At least I can move seats next season.
pirateluke@reddit
Say cool story bro after everything
One-Leopard@reddit
Genuinely could be a sign of early onset dementia. I would try some of these suggestions and if he still doesn’t chill out, it might be something to think about/bring it up with your boss.
Evening-Tomatillo-47@reddit
While he's talking, slowly walk back to his spot. Then say "well I shan't keep you any longer" and walk away
gholt417@reddit
Just ask him to put his lips together and give it 3 seconds before saying ‘ah that’s better’.

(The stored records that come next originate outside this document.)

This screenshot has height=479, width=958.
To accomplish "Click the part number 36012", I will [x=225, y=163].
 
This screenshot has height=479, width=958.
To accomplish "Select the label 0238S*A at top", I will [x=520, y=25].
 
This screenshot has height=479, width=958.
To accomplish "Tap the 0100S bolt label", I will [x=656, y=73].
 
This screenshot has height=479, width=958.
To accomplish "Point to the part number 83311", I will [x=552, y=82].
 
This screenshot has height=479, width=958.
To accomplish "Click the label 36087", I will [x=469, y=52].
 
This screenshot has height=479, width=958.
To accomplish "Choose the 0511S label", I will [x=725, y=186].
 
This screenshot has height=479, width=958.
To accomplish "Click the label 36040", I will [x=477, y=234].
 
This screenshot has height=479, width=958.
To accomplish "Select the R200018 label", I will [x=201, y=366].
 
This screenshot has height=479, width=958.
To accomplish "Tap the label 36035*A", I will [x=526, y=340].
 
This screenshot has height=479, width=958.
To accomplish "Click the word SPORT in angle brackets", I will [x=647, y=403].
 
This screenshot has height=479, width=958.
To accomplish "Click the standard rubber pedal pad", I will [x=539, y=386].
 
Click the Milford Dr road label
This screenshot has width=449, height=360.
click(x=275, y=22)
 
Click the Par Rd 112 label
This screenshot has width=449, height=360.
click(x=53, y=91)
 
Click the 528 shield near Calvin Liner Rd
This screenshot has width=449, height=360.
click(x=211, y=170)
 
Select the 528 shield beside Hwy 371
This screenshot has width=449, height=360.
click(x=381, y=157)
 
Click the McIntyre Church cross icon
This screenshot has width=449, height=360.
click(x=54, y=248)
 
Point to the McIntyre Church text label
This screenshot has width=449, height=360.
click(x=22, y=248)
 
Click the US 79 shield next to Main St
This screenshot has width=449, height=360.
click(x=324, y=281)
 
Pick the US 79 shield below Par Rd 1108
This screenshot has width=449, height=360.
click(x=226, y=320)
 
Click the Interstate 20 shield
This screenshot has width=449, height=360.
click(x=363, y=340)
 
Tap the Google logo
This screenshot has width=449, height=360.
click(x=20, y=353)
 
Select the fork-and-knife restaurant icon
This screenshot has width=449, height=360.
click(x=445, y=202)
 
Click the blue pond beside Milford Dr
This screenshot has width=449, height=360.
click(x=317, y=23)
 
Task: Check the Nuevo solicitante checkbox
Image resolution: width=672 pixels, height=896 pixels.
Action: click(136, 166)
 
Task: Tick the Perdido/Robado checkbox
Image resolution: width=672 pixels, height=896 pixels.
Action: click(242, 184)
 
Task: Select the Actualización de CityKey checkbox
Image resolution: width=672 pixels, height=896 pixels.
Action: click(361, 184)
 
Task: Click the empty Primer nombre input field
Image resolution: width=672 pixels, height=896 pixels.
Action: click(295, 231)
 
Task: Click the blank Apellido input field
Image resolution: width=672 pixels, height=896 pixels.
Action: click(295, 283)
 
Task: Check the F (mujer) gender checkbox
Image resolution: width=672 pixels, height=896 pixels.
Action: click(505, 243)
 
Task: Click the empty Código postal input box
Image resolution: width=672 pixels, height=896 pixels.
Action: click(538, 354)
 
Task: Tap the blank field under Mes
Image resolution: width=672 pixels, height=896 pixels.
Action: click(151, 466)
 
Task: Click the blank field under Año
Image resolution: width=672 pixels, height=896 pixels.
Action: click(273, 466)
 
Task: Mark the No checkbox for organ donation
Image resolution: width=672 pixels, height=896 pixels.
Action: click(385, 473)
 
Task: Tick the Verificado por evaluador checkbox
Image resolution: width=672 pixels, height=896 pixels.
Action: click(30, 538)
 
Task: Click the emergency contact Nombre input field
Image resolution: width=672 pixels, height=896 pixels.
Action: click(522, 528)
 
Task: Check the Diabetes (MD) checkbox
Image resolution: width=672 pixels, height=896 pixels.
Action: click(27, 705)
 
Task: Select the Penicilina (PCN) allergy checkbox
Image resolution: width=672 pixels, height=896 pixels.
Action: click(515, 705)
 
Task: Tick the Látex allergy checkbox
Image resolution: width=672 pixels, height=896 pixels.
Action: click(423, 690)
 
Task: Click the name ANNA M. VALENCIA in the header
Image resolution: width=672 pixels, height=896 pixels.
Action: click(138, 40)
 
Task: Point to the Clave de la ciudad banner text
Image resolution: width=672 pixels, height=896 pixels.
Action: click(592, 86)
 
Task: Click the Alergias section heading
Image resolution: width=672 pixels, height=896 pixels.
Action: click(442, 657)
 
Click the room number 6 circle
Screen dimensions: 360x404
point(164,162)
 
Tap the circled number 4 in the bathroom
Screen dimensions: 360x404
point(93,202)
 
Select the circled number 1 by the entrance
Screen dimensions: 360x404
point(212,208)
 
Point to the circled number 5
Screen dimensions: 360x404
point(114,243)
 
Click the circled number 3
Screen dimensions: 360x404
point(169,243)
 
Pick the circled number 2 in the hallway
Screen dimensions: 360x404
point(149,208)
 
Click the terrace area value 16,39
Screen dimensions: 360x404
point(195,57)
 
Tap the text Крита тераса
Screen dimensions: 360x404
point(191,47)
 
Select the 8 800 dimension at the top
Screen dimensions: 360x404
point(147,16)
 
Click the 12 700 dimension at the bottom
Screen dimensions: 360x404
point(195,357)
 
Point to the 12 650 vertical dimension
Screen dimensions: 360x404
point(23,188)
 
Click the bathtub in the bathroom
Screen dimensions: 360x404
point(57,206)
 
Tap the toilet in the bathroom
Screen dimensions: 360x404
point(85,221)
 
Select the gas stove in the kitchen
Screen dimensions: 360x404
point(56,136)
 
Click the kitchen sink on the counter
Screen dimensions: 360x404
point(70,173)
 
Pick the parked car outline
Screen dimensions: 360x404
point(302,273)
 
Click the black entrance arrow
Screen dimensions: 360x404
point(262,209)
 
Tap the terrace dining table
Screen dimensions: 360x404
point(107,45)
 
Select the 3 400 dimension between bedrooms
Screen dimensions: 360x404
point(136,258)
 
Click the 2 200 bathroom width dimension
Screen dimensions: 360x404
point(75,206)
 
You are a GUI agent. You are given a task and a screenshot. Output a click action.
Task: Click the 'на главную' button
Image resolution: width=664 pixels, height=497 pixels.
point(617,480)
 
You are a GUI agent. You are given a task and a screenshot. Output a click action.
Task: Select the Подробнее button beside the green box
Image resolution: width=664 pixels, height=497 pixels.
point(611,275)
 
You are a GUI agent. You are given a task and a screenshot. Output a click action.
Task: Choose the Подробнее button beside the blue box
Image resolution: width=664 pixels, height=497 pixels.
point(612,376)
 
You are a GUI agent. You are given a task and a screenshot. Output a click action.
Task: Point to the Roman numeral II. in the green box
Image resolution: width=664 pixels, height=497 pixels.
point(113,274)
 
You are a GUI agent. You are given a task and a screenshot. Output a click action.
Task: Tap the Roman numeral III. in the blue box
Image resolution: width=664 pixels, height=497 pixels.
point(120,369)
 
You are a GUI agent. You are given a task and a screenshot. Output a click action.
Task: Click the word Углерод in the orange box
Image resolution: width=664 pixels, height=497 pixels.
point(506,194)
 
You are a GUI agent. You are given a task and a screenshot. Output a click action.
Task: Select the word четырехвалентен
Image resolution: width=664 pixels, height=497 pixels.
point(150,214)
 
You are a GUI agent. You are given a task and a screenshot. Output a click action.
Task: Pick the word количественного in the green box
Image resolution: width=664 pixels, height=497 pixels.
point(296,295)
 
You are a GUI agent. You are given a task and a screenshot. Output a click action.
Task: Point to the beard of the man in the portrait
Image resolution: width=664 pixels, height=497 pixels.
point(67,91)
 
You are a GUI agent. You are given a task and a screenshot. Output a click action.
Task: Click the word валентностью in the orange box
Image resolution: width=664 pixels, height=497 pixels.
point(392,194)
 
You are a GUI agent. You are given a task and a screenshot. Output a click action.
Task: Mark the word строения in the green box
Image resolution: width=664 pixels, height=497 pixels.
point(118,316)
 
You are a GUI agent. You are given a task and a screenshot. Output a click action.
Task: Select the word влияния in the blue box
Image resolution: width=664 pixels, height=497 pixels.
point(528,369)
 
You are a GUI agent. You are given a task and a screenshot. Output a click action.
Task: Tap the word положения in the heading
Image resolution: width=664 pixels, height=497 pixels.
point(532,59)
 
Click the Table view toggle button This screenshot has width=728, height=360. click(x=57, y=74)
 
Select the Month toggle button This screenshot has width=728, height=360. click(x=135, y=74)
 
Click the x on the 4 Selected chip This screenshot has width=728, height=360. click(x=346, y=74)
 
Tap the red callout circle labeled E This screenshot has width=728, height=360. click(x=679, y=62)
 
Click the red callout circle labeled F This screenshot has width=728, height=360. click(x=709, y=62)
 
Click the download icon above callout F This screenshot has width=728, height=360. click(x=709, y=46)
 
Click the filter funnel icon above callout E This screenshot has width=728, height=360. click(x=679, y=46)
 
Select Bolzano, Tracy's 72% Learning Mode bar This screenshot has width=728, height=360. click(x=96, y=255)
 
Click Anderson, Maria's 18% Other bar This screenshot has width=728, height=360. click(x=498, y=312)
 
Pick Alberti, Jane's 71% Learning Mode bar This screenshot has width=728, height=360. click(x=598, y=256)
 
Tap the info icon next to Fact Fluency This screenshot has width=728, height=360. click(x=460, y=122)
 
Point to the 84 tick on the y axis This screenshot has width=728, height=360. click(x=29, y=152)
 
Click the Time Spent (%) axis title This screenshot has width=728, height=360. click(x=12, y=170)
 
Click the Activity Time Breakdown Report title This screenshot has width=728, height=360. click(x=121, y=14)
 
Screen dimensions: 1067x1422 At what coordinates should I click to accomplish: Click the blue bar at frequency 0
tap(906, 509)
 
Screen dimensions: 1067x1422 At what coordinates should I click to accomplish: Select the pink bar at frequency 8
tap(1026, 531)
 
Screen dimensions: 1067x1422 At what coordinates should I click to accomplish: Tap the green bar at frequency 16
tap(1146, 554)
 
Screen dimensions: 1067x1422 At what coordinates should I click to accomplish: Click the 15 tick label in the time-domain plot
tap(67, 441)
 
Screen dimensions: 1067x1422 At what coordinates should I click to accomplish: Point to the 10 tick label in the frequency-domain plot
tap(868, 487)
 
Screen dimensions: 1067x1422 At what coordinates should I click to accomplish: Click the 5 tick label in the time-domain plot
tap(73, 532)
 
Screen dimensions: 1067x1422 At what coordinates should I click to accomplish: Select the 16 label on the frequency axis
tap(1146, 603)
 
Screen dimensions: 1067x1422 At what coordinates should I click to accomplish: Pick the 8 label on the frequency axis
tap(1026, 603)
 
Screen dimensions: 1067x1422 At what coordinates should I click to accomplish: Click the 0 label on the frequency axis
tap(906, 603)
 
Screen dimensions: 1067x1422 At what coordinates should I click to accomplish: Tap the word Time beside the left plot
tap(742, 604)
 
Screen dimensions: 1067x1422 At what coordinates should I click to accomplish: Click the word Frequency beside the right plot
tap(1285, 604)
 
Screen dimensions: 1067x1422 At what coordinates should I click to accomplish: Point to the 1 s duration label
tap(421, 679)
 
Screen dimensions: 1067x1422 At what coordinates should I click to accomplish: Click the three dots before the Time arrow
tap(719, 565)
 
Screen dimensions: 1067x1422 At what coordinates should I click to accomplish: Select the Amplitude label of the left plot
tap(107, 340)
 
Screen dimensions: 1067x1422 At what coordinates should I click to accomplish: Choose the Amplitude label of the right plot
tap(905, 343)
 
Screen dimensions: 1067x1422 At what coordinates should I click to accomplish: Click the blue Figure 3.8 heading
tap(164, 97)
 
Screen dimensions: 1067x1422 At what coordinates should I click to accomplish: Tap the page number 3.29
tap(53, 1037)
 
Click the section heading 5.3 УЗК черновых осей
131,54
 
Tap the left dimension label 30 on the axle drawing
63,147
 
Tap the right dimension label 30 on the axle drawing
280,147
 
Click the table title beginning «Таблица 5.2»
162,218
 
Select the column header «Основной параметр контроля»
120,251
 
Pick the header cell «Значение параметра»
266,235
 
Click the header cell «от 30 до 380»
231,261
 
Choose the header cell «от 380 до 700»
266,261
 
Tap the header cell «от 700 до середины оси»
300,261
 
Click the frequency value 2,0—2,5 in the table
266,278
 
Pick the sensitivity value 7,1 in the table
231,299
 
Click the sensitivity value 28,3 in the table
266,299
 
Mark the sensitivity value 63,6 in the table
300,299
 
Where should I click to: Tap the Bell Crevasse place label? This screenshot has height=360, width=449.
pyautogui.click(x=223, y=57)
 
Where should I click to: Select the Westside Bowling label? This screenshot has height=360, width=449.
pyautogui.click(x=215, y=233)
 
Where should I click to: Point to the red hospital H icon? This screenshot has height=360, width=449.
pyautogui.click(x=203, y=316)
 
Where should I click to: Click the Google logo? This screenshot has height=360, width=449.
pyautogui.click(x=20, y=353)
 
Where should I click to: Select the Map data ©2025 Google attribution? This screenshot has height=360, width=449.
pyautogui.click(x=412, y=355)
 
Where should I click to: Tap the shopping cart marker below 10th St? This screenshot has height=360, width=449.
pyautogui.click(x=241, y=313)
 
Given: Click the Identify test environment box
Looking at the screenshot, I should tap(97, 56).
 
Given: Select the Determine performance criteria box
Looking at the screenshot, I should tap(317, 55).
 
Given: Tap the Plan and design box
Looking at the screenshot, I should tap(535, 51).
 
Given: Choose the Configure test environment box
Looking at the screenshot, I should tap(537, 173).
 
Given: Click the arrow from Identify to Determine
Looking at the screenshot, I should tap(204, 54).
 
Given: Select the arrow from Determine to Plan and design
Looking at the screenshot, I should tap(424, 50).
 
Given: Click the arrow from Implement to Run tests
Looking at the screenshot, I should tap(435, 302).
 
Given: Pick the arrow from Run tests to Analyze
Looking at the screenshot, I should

That usually works for me.
Rinthrah@reddit
You can't tell someone to shut up politely. I reckon that's the most quintessentially English of all cultural mores. You can hint at it, allude to it, maybe even openly imply it. But it always has to be done in a way that the kind of person who does never shut up, could be oblivious too it. It's just the game we play and as far as I'm aware it's always been that way.
There is a different approach you can take, which is tried and tested. Find ways to disincline them from talking to you. This can be achieved in all kinds of ways through what you say and how you interact with them. You could confound them, disgust them, unnerve them, straight-up scare them. The approaches you can take will be informed by the code of conduct in your place of work. But there's usually at least one approach which is feasible in any professional environment.
3headsonaspike@reddit
SummertimeSandler@reddit
Have you tried the old "Right, well..." said just poignantly enough to indicate satisfaction with the conversation and a need to move on?